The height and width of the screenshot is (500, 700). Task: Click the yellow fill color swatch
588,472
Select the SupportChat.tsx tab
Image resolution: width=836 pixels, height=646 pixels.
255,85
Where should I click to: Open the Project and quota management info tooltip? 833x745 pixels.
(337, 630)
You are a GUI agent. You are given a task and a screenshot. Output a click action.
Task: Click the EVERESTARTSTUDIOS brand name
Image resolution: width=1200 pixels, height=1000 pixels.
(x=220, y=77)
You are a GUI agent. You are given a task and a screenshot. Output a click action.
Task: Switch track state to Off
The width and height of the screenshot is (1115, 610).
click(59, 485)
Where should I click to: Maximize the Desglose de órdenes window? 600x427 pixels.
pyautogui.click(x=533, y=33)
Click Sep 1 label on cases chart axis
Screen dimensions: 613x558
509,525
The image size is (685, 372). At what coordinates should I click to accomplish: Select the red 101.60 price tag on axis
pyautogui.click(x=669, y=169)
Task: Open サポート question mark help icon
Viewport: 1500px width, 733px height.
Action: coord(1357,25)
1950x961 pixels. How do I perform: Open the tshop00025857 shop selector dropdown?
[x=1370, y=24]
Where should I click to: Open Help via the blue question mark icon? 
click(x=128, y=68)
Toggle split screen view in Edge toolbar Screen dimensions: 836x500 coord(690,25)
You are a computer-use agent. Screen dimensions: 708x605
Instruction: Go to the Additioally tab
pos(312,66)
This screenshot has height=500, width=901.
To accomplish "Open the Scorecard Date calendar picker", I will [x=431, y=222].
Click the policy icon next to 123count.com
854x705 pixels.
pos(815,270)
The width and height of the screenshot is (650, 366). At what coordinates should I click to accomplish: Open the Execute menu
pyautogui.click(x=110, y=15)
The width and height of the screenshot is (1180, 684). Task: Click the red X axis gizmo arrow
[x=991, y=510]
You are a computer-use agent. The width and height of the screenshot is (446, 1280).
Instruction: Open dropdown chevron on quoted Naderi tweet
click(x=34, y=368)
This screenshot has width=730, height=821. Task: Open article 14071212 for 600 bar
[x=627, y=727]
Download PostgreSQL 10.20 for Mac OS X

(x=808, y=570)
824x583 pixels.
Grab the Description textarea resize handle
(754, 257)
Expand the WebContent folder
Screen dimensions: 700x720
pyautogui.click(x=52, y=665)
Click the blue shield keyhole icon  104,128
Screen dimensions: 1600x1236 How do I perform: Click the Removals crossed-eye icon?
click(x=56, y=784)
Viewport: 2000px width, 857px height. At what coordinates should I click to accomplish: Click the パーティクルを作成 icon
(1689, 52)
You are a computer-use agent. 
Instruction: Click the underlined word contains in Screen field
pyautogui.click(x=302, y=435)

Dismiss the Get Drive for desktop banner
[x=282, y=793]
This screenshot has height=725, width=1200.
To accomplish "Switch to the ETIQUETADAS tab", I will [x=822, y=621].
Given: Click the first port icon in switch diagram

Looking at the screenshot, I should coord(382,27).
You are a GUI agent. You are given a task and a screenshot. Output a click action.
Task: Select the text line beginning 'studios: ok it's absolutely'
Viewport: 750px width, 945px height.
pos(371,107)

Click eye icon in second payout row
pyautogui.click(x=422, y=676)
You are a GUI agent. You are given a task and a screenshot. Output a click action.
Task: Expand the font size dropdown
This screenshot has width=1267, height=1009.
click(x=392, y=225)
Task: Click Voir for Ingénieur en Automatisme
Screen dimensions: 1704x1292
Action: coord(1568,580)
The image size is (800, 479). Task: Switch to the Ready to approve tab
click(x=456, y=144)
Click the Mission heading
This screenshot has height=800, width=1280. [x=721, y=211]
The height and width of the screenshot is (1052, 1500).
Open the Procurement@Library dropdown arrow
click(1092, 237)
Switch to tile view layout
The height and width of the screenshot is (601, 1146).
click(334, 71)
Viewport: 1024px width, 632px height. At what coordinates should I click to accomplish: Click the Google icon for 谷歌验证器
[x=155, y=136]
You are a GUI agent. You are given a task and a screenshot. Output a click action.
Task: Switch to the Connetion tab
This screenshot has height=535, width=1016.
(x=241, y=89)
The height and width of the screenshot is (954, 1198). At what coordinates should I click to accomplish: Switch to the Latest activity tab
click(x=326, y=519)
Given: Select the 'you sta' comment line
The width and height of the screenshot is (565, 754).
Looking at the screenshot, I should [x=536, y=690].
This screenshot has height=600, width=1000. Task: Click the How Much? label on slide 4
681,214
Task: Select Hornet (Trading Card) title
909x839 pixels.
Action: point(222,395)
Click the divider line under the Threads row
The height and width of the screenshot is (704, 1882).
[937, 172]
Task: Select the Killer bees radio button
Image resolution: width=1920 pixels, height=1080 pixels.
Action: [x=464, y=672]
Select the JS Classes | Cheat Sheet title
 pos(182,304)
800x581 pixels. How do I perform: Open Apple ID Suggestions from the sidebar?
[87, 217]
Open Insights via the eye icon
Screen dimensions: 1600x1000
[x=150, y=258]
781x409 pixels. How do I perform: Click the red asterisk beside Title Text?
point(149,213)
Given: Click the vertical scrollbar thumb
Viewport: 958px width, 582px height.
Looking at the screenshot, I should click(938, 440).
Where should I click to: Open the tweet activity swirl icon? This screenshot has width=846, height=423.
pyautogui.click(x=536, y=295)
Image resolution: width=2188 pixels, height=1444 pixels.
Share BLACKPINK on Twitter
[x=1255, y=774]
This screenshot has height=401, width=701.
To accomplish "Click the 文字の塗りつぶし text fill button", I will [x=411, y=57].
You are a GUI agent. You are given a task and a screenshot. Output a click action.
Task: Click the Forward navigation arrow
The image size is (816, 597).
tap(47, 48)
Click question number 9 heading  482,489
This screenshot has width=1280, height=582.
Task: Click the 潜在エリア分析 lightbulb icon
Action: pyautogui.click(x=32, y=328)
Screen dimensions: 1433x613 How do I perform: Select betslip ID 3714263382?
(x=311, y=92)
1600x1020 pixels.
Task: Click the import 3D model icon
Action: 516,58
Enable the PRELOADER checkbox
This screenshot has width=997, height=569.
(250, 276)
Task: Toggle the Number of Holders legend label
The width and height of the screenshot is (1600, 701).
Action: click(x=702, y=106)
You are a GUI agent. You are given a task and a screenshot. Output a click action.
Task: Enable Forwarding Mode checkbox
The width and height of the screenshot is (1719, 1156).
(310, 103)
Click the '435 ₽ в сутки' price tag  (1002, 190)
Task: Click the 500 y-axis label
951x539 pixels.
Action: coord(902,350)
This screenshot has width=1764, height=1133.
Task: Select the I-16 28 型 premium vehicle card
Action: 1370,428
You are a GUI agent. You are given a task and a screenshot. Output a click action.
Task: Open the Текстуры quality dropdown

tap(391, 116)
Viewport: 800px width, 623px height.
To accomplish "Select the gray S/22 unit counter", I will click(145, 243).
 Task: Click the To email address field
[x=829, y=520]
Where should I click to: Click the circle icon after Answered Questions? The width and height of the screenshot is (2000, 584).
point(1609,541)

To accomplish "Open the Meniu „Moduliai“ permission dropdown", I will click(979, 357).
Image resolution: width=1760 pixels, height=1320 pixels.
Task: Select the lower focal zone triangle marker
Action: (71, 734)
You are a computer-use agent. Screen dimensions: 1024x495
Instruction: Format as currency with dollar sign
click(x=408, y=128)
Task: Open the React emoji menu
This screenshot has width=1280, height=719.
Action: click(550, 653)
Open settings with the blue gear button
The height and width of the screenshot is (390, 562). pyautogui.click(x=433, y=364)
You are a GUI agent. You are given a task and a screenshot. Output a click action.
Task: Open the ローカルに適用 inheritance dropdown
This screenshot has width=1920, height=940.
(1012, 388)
- - - - -
**ABOUT THIS TASK:** Going through the records above, state how many lines include the word "Toggle", and give no other text.

**FINISHED EXERCISE:** 2